Шукшин бы так о «коллегах», какими бы они ни были, писать бы не стал. У нас есть тому доказательство – рассказ «Мечты». Изложенная от первого лица история молодого парня из деревни, тоскующего в городе на тяжёлой, скучной, грязной работе (как раз такой, какой был занят Шукшин после отъезда из Сросток) и пытающегося вместе с приятелем, таким же деревенским, найти хоть какую-то отдушину в этой беспросветности. Чтобы отдохнуть от набитого как сельди в бочке в бараках или телячьих вагонах «контингента», они ходят… на кладбище:
Скулила душа, тосковала: работу свою на стройке я ненавидел. Мы были с ним разнорабочими, гоняли нас туда-сюда, обижали часто. Особенно почему-то нехорошо возбуждало всех, что мы – только что из деревни, хоть, как я теперь понимаю, сами они, многие, – в недалёком прошлом – тоже пришли из деревни. Но они никак этого не показывали, и всё время шпыняли нас: «Что, мать-перемать, неохота в колхозе работать?».
Вчерашние деревенские и далеко ещё не городские, застрявшие в промежутке, – излюбленная Шукшиным категория персонажей. Они и мучаются, и сами мучают. Он ведь и сам «застрял», и очень крепко!
М.Г.: От люмпен-пролетарской компании и колоритных соседей он в те два года, которые вынужден был обретаться среди них, пытался избавиться неоднократно. Например, два раза подавал заявления в военное училище. Кстати, в описании этого самого поступления-непоступления в военное училище сам Василий Макарович, как минимум, небрежен – очередной случай его мифотворчества, «жизнестроительства», игры в биографию. В автобиографии 1953 года Шукшин пишет: «В 1947 г. я был зачислен в военное училище, но по собственному желанию был отчислен», а в автобиографии 1966 года – что по дороге в училище потерял документы и «в училище явиться не посмел».
Е.П.: Так или иначе, но, думаю, он служить бы не стал всё равно. Он и срочную вон не дослужил: списали по болезни. Хотя, что характерно, все медосмотры находили его здоровым.
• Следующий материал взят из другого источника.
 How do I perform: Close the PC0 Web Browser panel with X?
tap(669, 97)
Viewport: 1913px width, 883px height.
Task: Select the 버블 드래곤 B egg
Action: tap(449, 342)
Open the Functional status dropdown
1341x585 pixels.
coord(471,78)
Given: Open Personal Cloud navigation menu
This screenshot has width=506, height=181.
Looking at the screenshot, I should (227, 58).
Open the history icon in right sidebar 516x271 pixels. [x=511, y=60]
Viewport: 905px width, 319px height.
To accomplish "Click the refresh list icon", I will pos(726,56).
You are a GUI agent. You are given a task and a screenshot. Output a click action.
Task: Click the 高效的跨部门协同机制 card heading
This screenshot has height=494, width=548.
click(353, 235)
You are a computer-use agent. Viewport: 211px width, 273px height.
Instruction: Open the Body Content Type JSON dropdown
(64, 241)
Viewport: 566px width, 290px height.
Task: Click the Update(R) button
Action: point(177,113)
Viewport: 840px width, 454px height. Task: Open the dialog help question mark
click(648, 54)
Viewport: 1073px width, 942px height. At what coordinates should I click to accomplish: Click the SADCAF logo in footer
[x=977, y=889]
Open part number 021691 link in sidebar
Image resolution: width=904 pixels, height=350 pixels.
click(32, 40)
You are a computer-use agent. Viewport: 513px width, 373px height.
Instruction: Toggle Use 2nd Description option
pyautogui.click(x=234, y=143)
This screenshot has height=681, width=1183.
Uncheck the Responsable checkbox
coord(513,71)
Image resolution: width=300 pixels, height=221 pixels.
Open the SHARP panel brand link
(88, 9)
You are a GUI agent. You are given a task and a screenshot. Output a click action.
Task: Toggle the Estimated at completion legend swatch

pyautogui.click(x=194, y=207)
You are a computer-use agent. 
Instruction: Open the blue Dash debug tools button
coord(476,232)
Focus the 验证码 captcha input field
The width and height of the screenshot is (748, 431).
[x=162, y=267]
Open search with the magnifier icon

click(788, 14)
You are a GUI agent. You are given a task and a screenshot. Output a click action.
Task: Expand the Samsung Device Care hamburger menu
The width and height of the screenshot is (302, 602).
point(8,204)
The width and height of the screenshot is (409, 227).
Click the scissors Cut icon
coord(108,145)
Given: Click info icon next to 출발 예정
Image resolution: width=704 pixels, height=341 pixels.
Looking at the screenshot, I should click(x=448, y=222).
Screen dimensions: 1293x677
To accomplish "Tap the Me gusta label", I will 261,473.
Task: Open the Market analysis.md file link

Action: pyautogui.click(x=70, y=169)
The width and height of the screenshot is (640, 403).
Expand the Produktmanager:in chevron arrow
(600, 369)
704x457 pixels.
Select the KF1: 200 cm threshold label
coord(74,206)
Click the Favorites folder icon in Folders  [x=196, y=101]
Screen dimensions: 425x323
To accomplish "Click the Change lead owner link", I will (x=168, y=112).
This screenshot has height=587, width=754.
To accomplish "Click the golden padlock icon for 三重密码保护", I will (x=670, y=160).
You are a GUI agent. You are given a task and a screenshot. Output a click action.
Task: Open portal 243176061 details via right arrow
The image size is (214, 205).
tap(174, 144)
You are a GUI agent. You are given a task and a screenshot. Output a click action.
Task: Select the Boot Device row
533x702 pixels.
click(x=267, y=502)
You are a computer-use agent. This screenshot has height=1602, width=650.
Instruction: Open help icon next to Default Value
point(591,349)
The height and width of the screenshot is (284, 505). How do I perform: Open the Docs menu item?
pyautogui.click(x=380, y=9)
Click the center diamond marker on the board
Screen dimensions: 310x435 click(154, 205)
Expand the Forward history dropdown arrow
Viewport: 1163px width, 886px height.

Видно, испортил себе желудок ещё до армии, на чёрной пролетарской работе, а на флоте здоровье подорвал окончательно.
Вопрос: почему именно в военное училище он рвался, а не в институт? Ответ: у него ведь не было аттестата о среднем образовании, а в военные брали и таких. Конечно, можно было ради аттестата поучиться в вечерней школе, но, как видно, условия тяжёлой работы сделали это невозможным.
М.Г.: В общем, призыву на срочную службу Шукшин, полагаю, даже обрадовался. Ведь угроза застрять надолго, а то и на всю жизнь в малоквалифицированных работягах становилась реальностью. Так же, как до этого – в колхозниках. Нет: бежать, бежать оттуда!
Убежал. Попал во флот. Служил неплохо. Отмечен начальством. Но… Опять он оказался «дяревней»!
Я долго стыдился, что я из деревни и что деревня моя чёрт знает где – далеко. <…> Служил действительную, как на грех, на флоте, где в то время, не знаю, как теперь, витал душок некоторого пижонства: ребятки все в основном из городов, из больших городов, ну я помалкивал со своей деревней.